A new bikesharing system, mBike, recently launched in a partnership between the city of College Park, the University of Maryland, and bikeshare operator Zagster.
The mBike program has 125 bikes that serves students, faculty, staff, and residents on the university campus and in the surrounding city. Though it’s not compatible with Capital Bikeshare, what’s particularly notable for the new system is its inclusion of five accessible bikes.
College Park Mayor Patrick Wojahn said, “College Park is proud to be one of the first jurisdictions to have a bikesharing program that is broadly accessible to all users, including people with disabilities.”

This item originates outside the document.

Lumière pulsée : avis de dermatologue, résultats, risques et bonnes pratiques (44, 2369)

Similar to existing Zagster bikeshare programs in Carmel, Indiana, and at The Ohio State University, mBike provides several different types of accessible bikes. Users who may be unable to ride a typical two-wheel bike without a modification (like me) can choose from two tricycles, two side-by-side bikes (similar to a tandem, but side by side), or one handcycle. Beyond the design, the bikes operate the same as the rest of the system, and can be returned to any of College Park’s 14 stations.
The system is not yet perfect – with so few accessible bikes, it can be difficult to find them amongst all the others. I spent a good 45 minutes at Ohio State with my mom last fall searching for the handcycle option, which works best for me. Zagster has said it is working on a solution to this. Still, once I’m on the bike, I’m loving it.
Bikeshare has become popular in cities around the world, providing people who do not own a bike – or who may want to only bike a short distance in a city – with the chance to ride. And as it’s grown, advocates have raised the need to ensure all community members are benefiting from bikeshare programs.
This goal of inclusion is spreading: the Federal Transit Administration is encouraging transit agencies and jurisdictions to integrate bikesharing and other modes of “mobility on demand” with public transportation. In its MOD Sandbox funding program, the FTA includes in its guiding principles the need for “equity of service delivery” to low-income communities, the aging population, and people with disabilities, including wheelchair users.
Other bikeshare programs have worked to address equity, including race, class, and gender inequities – ensuring access in typically underserved neighborhoods, cash options for riders who may not have access to a bank account (Indego in Philadelphia and Capital Bikeshare in Arlington both have cash options). Zagster allows riders who don’t have smartphones to reserve bikes using text messages and may be the first bikeshare company to provide accessible bikes for different body types, or, in their words, “different spokes for different folks.”
Personally, I’ve been working alongside bicycle and pedestrian advocates for the past few years, and have friends who work for and use bikeshare systems, but the docking stations around D.C. barely register on my mind because they are inaccessible to me. To suddenly have access to a new technology that so many others take for granted is akin to being granted a door to another world.
That should be the goal for every transportation program and service: to ensure access for all. I hope the notion that bikeshare can be available for different body types will spread. Our transportation options should reflect and serve the communities that we live in – and that means ensuring sidewalks, busses, trains, taxis, TNCs, and bikeshares are accessible to, and benefit, all of us.